In my previous article, I proposed a solution for exporting Dataverse audit data to an Azure Data Lake (Gen2) storage account using the KingswaySoft component for Dynamics 365 and via a SQL Integration Services (SSIS) package.
This article proposes a similar solution, but this time the export process will be implemented using an Azure Synapse Analytics workspace and the Apache Spark framework, with the same objective of freeing up storage space in the Dataverse database and exploring the audit information hosted in an external data source through a PowerBI report.
Requirements
- An active Azure subscription.
- Provision an Azure Synapse Analytics workspace.
- Apache Spark cluster.
- Enable auditing in the Dataverse environment.
- Data Lake Gen2 storage account.
Architecture
First of all, the architecture of the ETL process to be implemented for the periodic export of audit data from Dataverse to Data Lake is described in detail.
Audit logs in Dataverse are constantly being created, both by user activity and by scheduled processes. It is therefore necessary to retrieve this information incrementally and periodically (e.g., once a day). To do this, it is necessary to retain the date of the last data extraction, so that only new records created in the system are retrieved during the next process runs.

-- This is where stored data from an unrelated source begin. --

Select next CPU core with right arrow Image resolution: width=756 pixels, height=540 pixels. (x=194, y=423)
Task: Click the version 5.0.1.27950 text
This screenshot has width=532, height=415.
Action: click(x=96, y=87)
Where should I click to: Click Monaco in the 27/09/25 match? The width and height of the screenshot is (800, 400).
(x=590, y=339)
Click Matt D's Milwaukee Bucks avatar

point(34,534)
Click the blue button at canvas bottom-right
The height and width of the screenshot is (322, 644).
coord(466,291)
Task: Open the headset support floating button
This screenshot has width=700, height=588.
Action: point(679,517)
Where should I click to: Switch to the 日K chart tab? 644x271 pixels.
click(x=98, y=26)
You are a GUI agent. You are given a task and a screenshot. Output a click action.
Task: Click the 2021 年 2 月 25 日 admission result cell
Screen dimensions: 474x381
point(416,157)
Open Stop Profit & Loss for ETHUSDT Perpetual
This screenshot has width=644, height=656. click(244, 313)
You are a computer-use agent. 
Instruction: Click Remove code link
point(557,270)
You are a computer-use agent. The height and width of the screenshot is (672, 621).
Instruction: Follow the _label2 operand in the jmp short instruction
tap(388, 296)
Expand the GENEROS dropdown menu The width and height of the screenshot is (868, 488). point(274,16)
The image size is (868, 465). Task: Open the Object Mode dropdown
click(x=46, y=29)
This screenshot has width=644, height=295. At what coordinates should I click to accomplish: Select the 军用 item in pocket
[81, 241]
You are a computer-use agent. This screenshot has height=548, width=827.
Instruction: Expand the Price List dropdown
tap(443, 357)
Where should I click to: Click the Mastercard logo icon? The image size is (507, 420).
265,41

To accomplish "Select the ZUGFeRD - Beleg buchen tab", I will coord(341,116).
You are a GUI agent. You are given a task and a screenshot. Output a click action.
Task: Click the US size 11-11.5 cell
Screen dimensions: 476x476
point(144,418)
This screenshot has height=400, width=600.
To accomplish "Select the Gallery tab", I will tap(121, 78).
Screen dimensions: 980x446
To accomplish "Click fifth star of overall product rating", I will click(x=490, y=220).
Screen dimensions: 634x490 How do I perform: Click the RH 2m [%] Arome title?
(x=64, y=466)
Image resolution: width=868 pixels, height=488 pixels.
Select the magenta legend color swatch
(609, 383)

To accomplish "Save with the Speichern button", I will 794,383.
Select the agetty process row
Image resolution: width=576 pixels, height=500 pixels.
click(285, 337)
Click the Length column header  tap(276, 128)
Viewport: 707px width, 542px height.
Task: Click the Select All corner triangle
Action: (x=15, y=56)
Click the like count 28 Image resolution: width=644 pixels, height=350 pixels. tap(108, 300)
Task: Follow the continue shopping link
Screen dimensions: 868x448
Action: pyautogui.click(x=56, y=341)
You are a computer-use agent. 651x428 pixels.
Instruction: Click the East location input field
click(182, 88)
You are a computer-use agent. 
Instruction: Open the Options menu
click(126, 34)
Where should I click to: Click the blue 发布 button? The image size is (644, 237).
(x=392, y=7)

For this purpose, it is proposed to store the date of the last data extraction for each audited entity in a control CSV file stored in the Data Lake. During the execution of the process, this value is retrieved and used as a cut-off date to filter the audit records. At the end of the process, the date of the last data extraction is updated for future executions.
For the organization of audit data in Data Lake, it is proposed to create a specific root container (audit-crm) to store this information, composed of the following directories:
- /Ingest: Used as an auxiliary storage area for incremental audit data retrieved during each run of the process.
- /AuditData: Main container in which the history of the processed audit data is stored, made up of a folder for each of the audited entities in Dataverse.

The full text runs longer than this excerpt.